Re: about bug 29472 and turning streaming on and off from C. M. Sperberg-McQueen on 2016-06-16 (public-xsl-wg@w3.org from June 2016)

From: C. M. Sperberg-McQueen <cmsmcq@blackmesatech.com>
Date: Thu, 16 Jun 2016 10:01:57 -0600
To: Abel Braaksma <abel.braaksma@xs4all.nl>
Cc: "C. M. Sperberg-McQueen" <cmsmcq@blackmesatech.com>, "Public XSLWG" <public-xsl-wg@w3.org>
Message-Id: <1A8010FD-FAAB-4DFD-BC92-72976DFE9007@blackmesatech.com>
On Jun 16, 2016, at 5:56 AM, Abel Braaksma wrote:

> See also my comments between the lines.
> 
> In summary, a lot of your argument resolves around the fact that you seem to think that a stylesheet is either streamable or not. But we do not have a concept of streamable stylesheets (or streamable modules or packages). We have a concept of streamable constructs.

You may be right, but I don't see how any of my remarks depend
on the concept of 'streamable stylesheet' being defined by the spec,
or even being a particularly important concept.


> 
> Another (big) part of your argument is control from the API or commandline. The irony is that it is precisely that point that initiated the xsl:stream/@streamable="yes|no" discussion. Without that attribute it is not possible to control it via the commandline. Consider:
> 
> <xsl:param name="stream" select=" 'no' " static="yes" />
> 
> <xsl:mode _streamable="{$stream}"/>
> 
> <xsl:template match="/">
>   <xsl:stream href="strm.xml">
>     <xsl:apply-templates />
>   </xsl:stream>
> </xsl:template>
> 
> As written, this is not streamable and MUST raise an error (but a processor MUST also provide a commandline option to try to stream it anyway, but see my previous mail).

Why must it raise an error?  That's two questions:  

(1) what part of the spec requires that?  

And (2) if it is so, why did we write the spec that way?  

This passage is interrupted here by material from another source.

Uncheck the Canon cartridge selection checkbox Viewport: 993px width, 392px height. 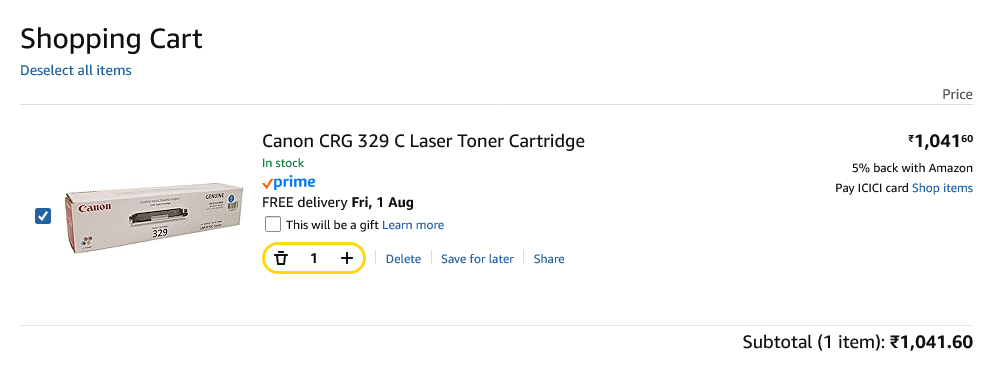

If a non-streaming processor is expected to implement the entire language (which 
I thought was an agreed design principle) , then a non-streaming processor 
should implement xsl:stream, and its implementation should work (up to the 
limits of its resources) regardless of whether any construct, mode, or template 
is guaranteed streamable, streamable in fact, or declared streamable.

I think your argument here takes the form:  

  - the status quo is untenable
  - the only way to change the status quo to make it tenable in this case is
    an attribute to turn streaming on or off for a given stream instruction
  - therefore, we should adopt the stream instruction

Neither the first premise nor the second seems intuitively obvious to me.
We want our spec to behave well in realistic situations, and to be well
defined in all situations.  If you take this to be a realistic situation, you may
need to provide some more context so that I can share that view; off hand
I'm having trouble understanding how I could end up with this situation
in real life.  I don't believe we should ignore cases like this, but my primary
desire for cases I don't expect in real life is that the spec should clearly
specify what to do. On your account of the spec, it does:  this is a
stylesheet which will always raise an error.  I think it will always be possible
to write such stylesheets in any sufficiently powerful stylesheet language.

> 
> Currently, the only way to counter this is as follows:
> 
> <xslparam name="stream" select=" 'no' " static="yes" />
> 
> <xsl:mode _streamable="{$stream}"/>
> 
> <xsl:template match="/">
>   <xsl:stream href="strm.xml" use-when="$stream = 'yes' or $stream = '1' or $stream = 'true' ">
>     <xsl:apply-templates />
>   </xsl:stream>
>  <xsl:apply-template select="doc('strm.xml')" use-when="$stream = 'no' or $stream = '0' or $stream = 'false' " />
> </xsl:template>
> 
> This is not only counter-intuitive, it is simply very hard to do this everywhere in your stylesheet and clutters your code tremendously. If you could instead write this:
> 
> <xsl:param name="stream" select=" 'no' " static="yes" />
> 
> <xsl:mode _streamable="{$stream}"/>
> 
> <xsl:template match="/">
>   <xsl:stream href="strm.xml" _streamable="{$stream}">
>     <xsl:apply-templates />
>   </xsl:stream>
> </xsl:template>
> 
> You can now use the API or commandline interface of your processor to control streaming.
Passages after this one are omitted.